The court also grants Defendants’ motion to stay this action pending completion of arbitration.  (Code Civ. Proc., § 1281.4.)

ORDER

            The court grants (1) defendant CitiStaff Solutions, Inc.’s motion to compel arbitration, and (2) defendant Junction Transfer & Warehousing, LLC’s joinder to motion to compel arbitration. 

            The court orders (1) plaintiff Ulises Gonzalez and defendants CitiStaff Solutions, Inc. and Junction Transfer & Warehousing, LLC to arbitrate the claims alleged in plaintiff Ulises Gonzalez’s Complaint, and (2) this action is stayed against defendants CitiStaff Solutions, Inc. and Junction Transfer & Warehousing, LLC until arbitration is completed.  

The court sets an Order to Show Cause re completion of arbitration as to defendants CitiStaff Solutions, Inc. and Junction Transfer & Warehousing, LLC for hearing on October 22, 2024, at 8:30 a.m., in Department 53.

The court orders defendant CitiStaff Solutions, Inc. to give notice of this ruling.

IT IS SO ORDERED.

 

DATED:  March 18, 2024

 

_____________________________

Robert B. Broadbelt III

Judge of the Superior Court



[1] CitiStaff’s evidence establishes that Junction Collaborative Transports is involved in the “shipping of goods in and out of California.”  (Slater Decl., ¶ 3.)
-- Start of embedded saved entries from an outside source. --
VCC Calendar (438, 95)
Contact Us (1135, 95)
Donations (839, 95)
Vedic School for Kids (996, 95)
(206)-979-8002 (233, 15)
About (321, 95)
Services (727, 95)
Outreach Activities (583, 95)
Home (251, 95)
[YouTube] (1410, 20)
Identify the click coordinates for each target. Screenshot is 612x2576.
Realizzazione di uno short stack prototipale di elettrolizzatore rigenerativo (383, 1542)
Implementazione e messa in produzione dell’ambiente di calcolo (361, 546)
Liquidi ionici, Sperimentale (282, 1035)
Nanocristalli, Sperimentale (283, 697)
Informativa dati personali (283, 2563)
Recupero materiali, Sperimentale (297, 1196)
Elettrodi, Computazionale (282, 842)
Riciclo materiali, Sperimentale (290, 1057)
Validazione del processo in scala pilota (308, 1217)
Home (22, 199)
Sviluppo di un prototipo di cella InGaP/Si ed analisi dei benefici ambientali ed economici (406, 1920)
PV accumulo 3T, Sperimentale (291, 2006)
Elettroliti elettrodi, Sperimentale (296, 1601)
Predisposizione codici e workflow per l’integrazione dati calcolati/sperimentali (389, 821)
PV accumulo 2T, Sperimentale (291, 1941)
[2] The court notes that it appears that CitiStaff requests that the court order Plaintiff to submit his claims against all named defendants to arbitration.  (Mot., pp. 12:1-27 [asserting that nonmoving defendant Junction Collaborative Transports is entitled to move to compel arbitration pursuant to the Arbitration Agreements], 14:2-5 [stating that, because “all of Plaintiff’s claims against all Defendants are subject to arbitration,” CitiStaff requests that “the parties” be ordered to arbitration]; Reply, p. 10:10-12, 10:20-22 [CitiStaff requests that the court compel Plaintiff “to submit his claims against all Defendants” to arbitration] [emphasis added].)  CitiStaff does not have standing to move the court for an order compelling Plaintiff to submit his claims to arbitration against nonmoving defendants.